Disruption of Fnip1 reveals a metabolic checkpoint controlling B lymphocyte development (Immunity, 2012, 36:769-781)

報告日期: 2012/10/09
報告時間: 15:10/16:00
報告學生: 羅瑞燕
講評老師: 謝奇璋
附件下載: 下載[1215-1348564494-1.pdf] 

Disruption of Fnip1 Reveals a Metabolic Checkpoint Controlling B Lymphocyte Development

Heon Park et al., Immunity 36: 769–781 (2012)
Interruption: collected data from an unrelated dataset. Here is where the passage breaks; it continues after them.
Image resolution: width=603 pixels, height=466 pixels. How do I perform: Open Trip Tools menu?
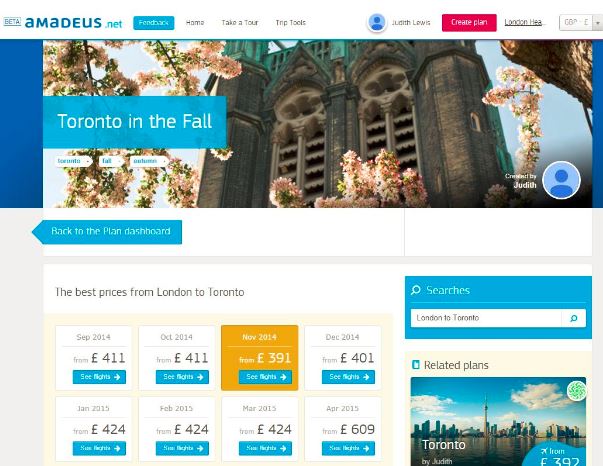click(290, 23)
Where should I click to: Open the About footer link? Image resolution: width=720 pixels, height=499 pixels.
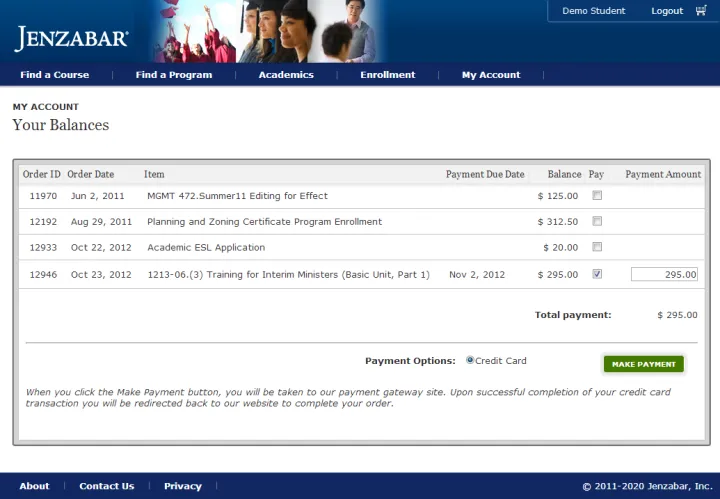point(34,486)
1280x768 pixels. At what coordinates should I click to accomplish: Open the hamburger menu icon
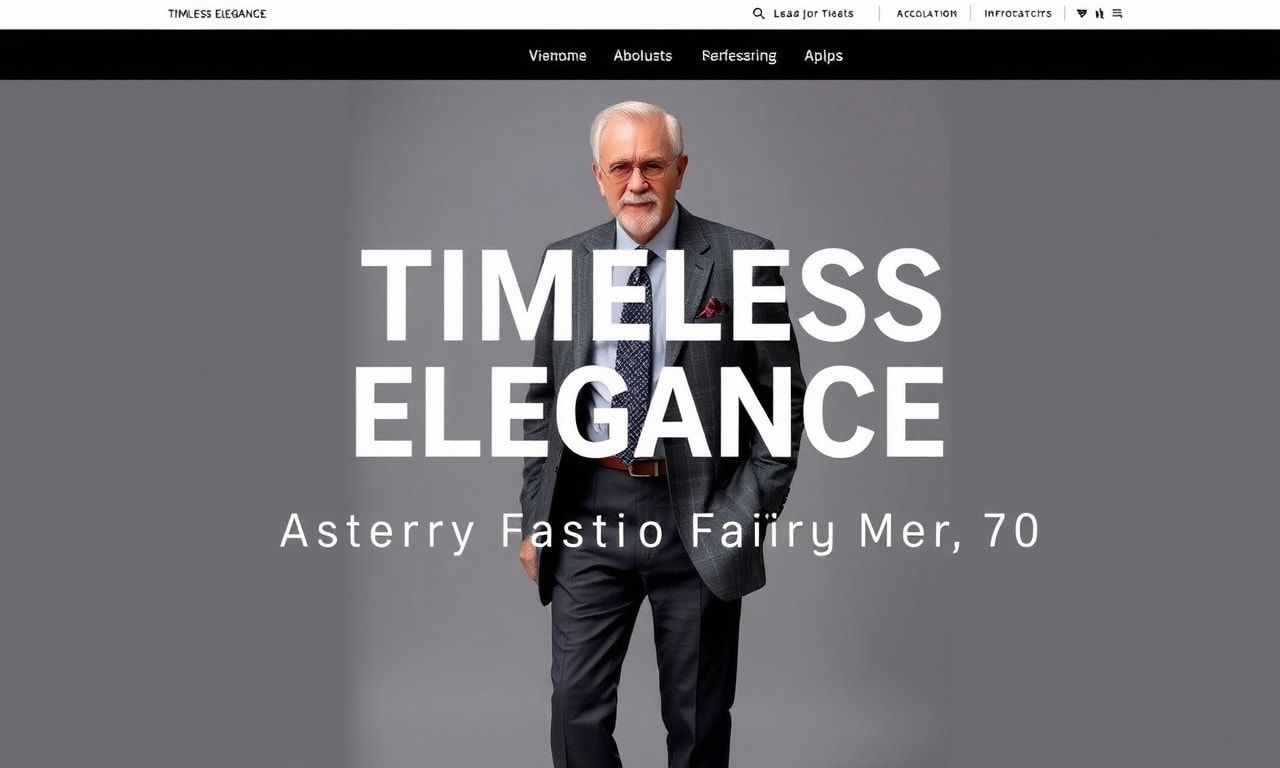tap(1117, 14)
                           Student: Jui-Yen Lo (羅瑞燕                               Time: 15:10~16:00, Oct. 9, 2012

                            Commentator: Dr. Chi-Chang Shieh (謝奇璋 老師Place: Room 602

Abstract

Based on both the rearrangement status of Ig loci and pre-B cell receptor (pre-BCR) expression, B lymphocyte development in the bone marrow can be divided into four stages, including pre-pro B, pro-B, pre-B and immature B cells.  Pre-B cell stage is a developmental checkpoint to monitor IgH-chain rearrangement and trigger clonal expansion and progression of Igm+ pre-B cells.  Folliculin-interacting protein 1 (FNIP1) has been identified in 20061.  Although the function of FNIP1 is not clear, this protein has been found to interact with and be phosphorylated by AMPK, an enzyme involved in cellular energy homeostasis.  In this study, the authors used an ethylnitrosourea  mutagenesis strategy to generate Fnip1-null mice.  First, they found a B-cell developmental block at the transition from large pre-B to small pre-B cells in  Fnip1-/- mice.  To identify the cause that inhibits B cell development, gene expression levels were compared between Fnip1-/- and wild-type cells using cDNA microarray technology.  The authors found that the majority of the affected genes were involved in cell metabolism and mitochondrial biogenesis.  In particular, there was a significant increase in the expression of regulators in fatty acid oxidation, Pgc1α and Pgc1β.  Fnip1-/- cells showed increased numbers of mitochondria and upregulation of phospho-S6 ribosomal protein (S6R), a downstream target of mTORC1, suggesting an increase in mTOR-mediated metabolism.  In addition, pre-BCR signaling was activated normally in the absence of Fnip1.  However, activation of AMPK failed to inhibit the phosphorylation of mTOR and S6R in Fnip1-/- pre-B cells.  Fnip1 loss resulted in a nutrient and energy deficit, dysregulation of metabolic homeostasis and B-cell developmental arrest in response to nutrient stress.  Finally, the authors found that loss of Fnip1 inhibits pre-B cell lymphomagenesis.  In conclusion, Fnip1 plays a crucial role in metabolic checkpoint during B lymphocyte development.

 

Reference

1. Baba, M. et al. Folliculin encoded by the BHD gene interacts with a binding protein, FNIP1, and AMPK, and

    is involved in AMPK and mTOR signaling. Proc Natl Acad Sci U S A 103, 15552-15557 (2006).